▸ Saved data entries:
┏━━

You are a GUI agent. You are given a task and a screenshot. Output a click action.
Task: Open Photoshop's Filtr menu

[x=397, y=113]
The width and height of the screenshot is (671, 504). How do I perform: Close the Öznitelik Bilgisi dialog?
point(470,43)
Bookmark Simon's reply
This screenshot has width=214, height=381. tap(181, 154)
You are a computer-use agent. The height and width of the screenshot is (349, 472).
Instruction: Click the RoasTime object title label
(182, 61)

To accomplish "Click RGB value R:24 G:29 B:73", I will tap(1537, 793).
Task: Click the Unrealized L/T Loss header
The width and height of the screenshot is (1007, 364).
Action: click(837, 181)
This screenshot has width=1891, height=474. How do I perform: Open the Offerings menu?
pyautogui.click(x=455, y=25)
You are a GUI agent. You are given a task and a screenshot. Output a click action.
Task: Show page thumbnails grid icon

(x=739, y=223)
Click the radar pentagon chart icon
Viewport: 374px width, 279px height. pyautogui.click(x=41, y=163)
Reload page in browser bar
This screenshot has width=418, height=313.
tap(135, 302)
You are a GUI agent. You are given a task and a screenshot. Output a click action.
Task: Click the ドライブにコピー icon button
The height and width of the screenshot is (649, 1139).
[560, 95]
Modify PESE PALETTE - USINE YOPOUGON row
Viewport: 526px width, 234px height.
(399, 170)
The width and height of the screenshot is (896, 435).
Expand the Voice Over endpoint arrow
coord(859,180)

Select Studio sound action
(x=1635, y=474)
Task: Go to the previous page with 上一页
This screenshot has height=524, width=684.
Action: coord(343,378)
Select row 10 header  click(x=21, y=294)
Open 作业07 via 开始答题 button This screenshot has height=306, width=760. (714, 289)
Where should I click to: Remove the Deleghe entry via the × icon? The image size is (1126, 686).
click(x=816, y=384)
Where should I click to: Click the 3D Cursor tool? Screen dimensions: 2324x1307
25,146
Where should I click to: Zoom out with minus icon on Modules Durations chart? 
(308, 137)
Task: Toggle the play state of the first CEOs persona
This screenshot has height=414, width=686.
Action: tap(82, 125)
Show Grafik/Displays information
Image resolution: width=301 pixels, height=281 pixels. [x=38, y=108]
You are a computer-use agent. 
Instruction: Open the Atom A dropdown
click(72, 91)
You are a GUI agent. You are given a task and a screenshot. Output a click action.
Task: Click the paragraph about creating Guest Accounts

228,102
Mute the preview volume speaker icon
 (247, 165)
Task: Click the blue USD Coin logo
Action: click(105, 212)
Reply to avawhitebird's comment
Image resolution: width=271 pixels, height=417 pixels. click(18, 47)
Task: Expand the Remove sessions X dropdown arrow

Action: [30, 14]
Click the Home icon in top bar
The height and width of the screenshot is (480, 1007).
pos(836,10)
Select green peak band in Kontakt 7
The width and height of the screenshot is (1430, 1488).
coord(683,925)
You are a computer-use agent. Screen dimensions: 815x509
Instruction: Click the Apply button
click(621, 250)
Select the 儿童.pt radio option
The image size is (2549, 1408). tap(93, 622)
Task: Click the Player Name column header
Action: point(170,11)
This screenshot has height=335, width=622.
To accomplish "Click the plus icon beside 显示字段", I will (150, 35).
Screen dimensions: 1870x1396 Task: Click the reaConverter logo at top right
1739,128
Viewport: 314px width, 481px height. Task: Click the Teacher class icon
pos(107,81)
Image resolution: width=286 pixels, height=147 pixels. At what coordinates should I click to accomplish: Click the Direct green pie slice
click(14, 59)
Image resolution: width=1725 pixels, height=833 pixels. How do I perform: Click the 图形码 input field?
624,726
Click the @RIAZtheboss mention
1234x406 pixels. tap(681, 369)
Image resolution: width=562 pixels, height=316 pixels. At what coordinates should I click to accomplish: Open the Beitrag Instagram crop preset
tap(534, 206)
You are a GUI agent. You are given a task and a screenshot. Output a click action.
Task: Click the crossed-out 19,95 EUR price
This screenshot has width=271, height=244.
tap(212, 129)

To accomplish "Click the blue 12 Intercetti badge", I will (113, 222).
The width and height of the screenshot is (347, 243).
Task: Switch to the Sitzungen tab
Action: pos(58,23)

┗━━

Could you gather every line in the records that contains the string "icon"? Case counts.

Task: Show page thumbnails grid icon
Click the radar pentagon chart icon
Task: Click the ドライブにコピー icon button
Where should I click to: Remove the Deleghe entry via the × icon? The image size is (1126, 686).
Where should I click to: Zoom out with minus icon on Modules Durations chart? 
Mute the preview volume speaker icon
Click the Home icon in top bar
To accomplish "Click the plus icon beside 显示字段", I will (150, 35).
Viewport: 314px width, 481px height. Task: Click the Teacher class icon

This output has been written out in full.